やばい。フラフラする……。
休日の夜22時、最寄りの駅から5分ほど歩いたところで私は後悔していた。
徒歩10分の距離だし、駅前に停まっていたタクシー使うの勿体無いよなぁ〜って考えた馬鹿(私)を誰かぶん殴ってほしい。あっ待って、本当に殴られると今は困るのでやっぱり勘弁してください!
……とまぁ、それほどまでに私の身体は限界を迎えていたのだ。
今日は朝から猛暑レベルといわれる程の暑さに見舞われていた。まだ5月末なのに、夏どころか梅雨明けすら前なのに最高気温が30℃超えるってどういうことなの、おかしくない? と思いながらも、私は友人と1日中出かける予定だったので、持ち物に水筒と日傘をちゃんと追加し、家を出たのだ。
ランチをして、映画を見て、喫茶店で感想を言い合って、ショッピングをして、ディナーをファミレスで過ごして。
合間に飲み物を切らしてしまった為自動販売機でアクエ○アスを買い、しっかりと水分補給もしていた。今思えば自動販売機で冷やされたペットボトルってこんなにキンキンに冷えていたっけ? と首を傾げた時点で少しおかしいと気づくべきだったかもしれない。
久々に楽しい休日を送った後は友人と別れ電車に乗り、運よく座席に座れたのだが、ここで突如怠惰感にドッと襲われた。この時になってようやく自分の体調が悪いことに気づいたのだ。
幸いなことに最寄りの駅までは乗り換えもなく、このまま直通である。大人しく音楽を聴きながら座っていれば問題はないだろう。今の体調的にスマホの画面を見るだけの余裕はないので、それをしまった鞄をギュッと抱えるように持って、目を瞑った。
そこからは意識がない。それほどまでに睡眠を欲していたのかと驚きつつ、最寄り駅で降り、並んで停まっているタクシーを横目に歩き出し……そして今に至る。

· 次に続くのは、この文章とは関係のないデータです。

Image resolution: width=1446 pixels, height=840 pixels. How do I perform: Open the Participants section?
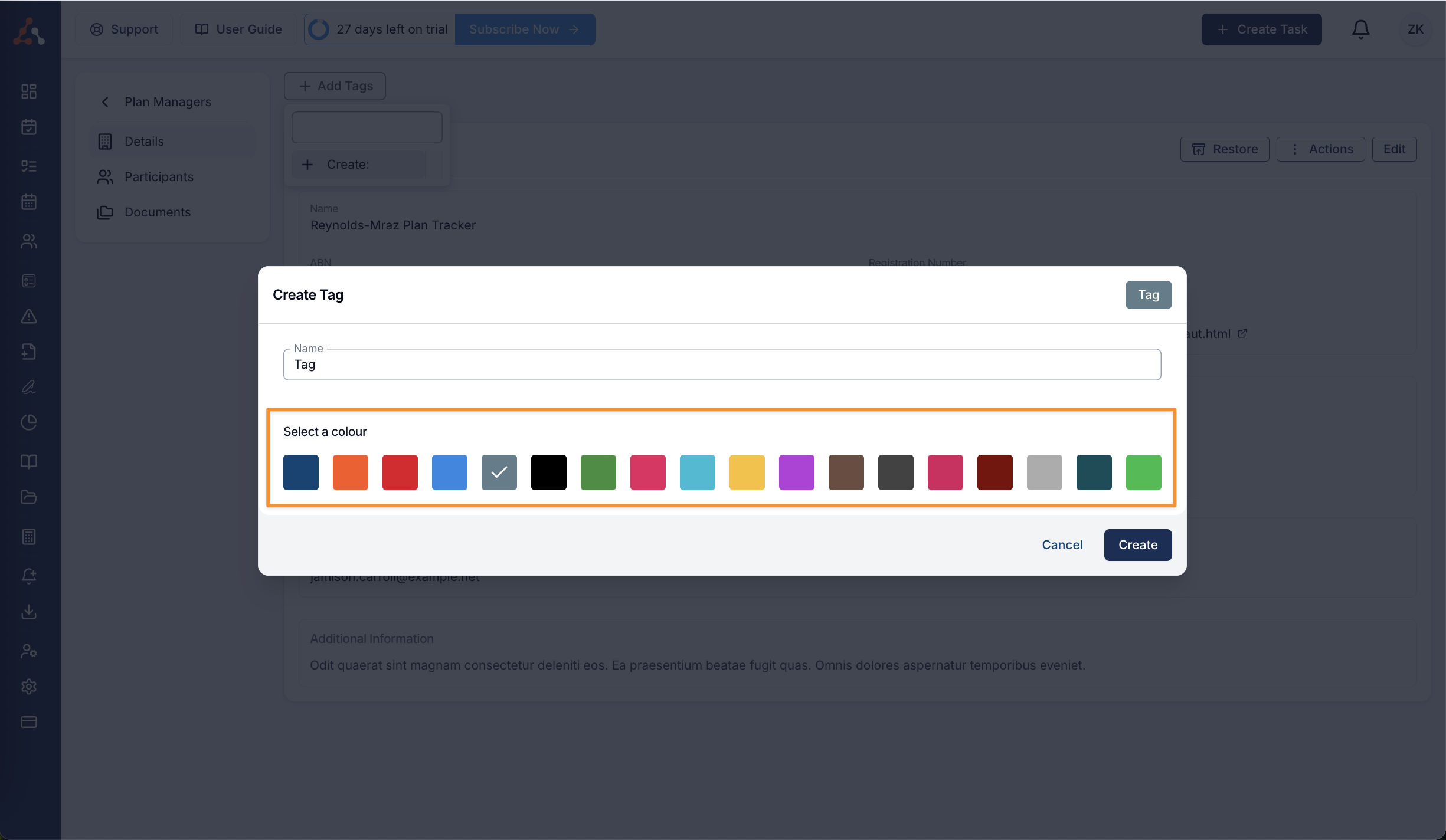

足元が覚束ない。自分で分かるくらいフラフラしていて、きっと他の人から見たら危なっかしいことこの上ないだろう。更に視界も時々ホワイトアウトしそうなくらいボンヤリとしていて、記憶にあるマップを頼りに歩いているも同然だった。意識がハッキリしているのが唯一の救いだが、これもいつ朧げになるか怪しい。住宅街で、車の通りが少ない道なのも結果的には良かったのかもしれない。
「あと半分くらい……」
家に着けば少なくとも安全は保証される。だからとにかく足を動かさなければ。
そう気合を入れてフラつく足を前に出すと、背後から車のヘッドライトが近づいてきて、私はなんとか道の脇に寄る。普通だと造作もないことなのに、今は一挙一動が大変に思えた。
するとその車は私の目の前で停車する。
「……っ!?」
まさかと思い、一瞬のうちに拳を握りしめた。今の私の力じゃ防衛にはならないかもしれないけれど、もしかしたら隙を作ることが出来るかもしれない。それで無理だったらどうしようと考えたが、全力疾走出来るだけの体力があるはずもないのでその時はその時かなぁなんて頭の片隅で早くも諦めモードが実行されていた。
「あのな、彼氏の車忘れてんじゃねえよ」
「へ……?」
しかし、窓が開きそこから顔を覗かせたのは、彼氏である松田陣平その人だったのだ。
確かによく見れば陣平が乗っている車種だし、フロントについているナンバープレートを見てみればそこに記されているナンバーも陣平のそれと一致する。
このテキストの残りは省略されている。